Dataset entries>
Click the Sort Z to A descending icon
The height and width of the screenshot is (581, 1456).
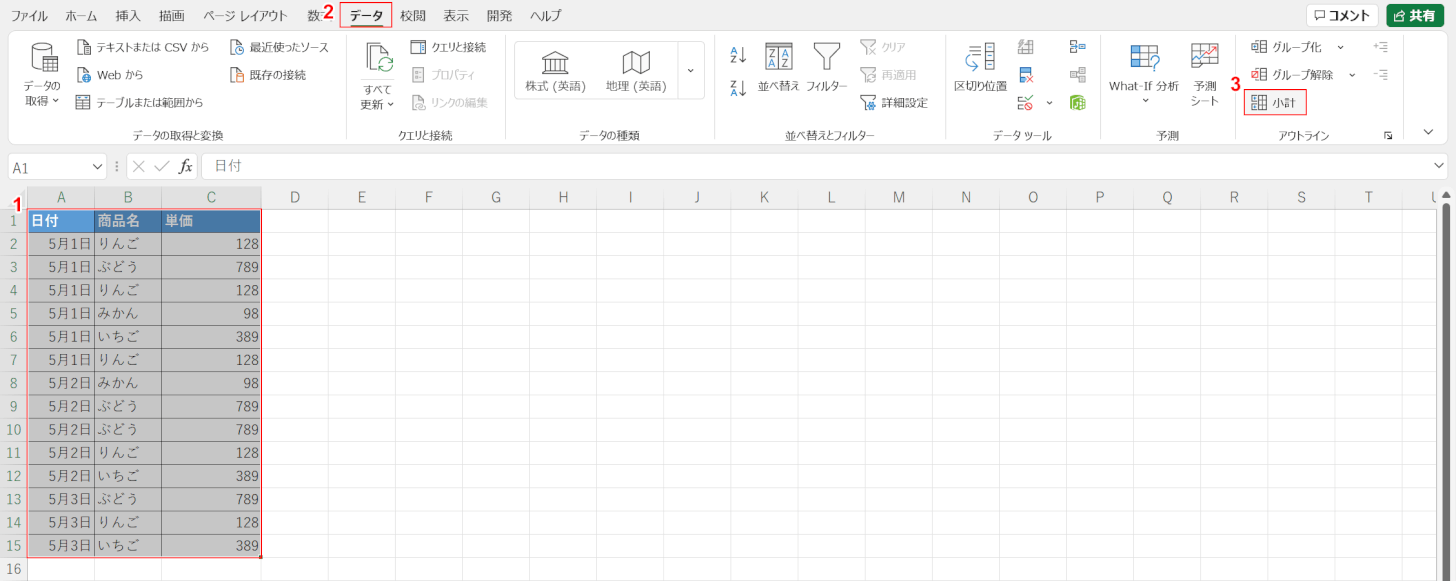point(739,88)
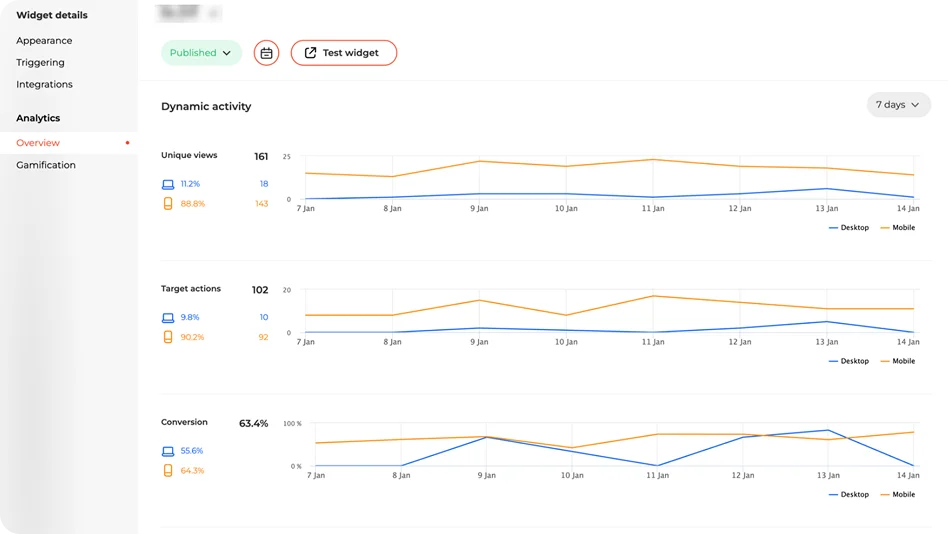This screenshot has width=948, height=534.
Task: Expand the 7 days period dropdown
Action: point(898,105)
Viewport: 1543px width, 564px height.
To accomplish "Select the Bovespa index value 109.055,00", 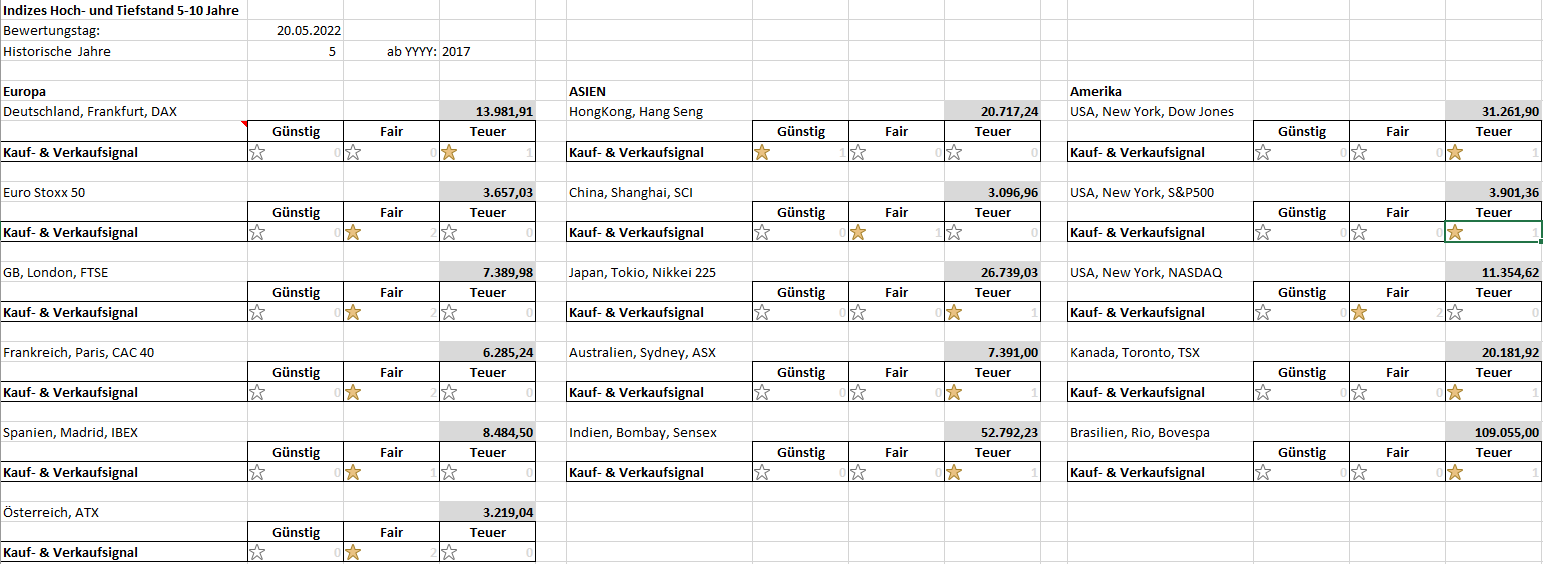I will pyautogui.click(x=1493, y=433).
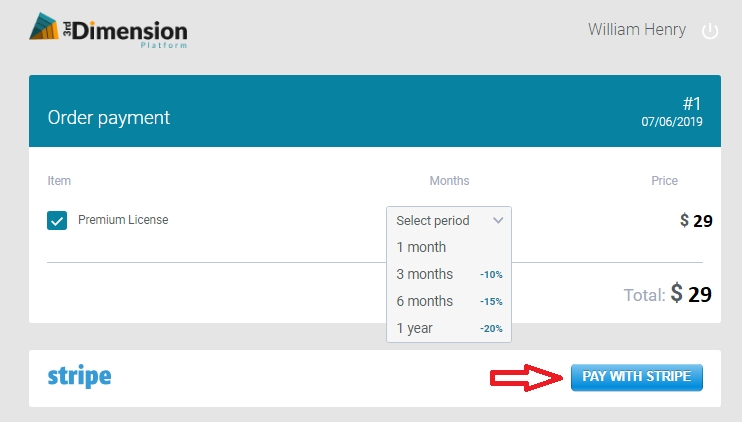Click the -10% discount badge
Screen dimensions: 742x422
pyautogui.click(x=490, y=274)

What you have to do>
The response must match the data line for line, from its first line through the line with "Viewport: 1543px width, 564px height.", inclusive, and must leave out the pictures.

Task output>
Click the Sort Z to A descending icon
The height and width of the screenshot is (581, 1456).
point(739,88)
This screenshot has width=948, height=534.
Task: Expand the 7 days period dropdown
Action: point(898,105)
Viewport: 1543px width, 564px height.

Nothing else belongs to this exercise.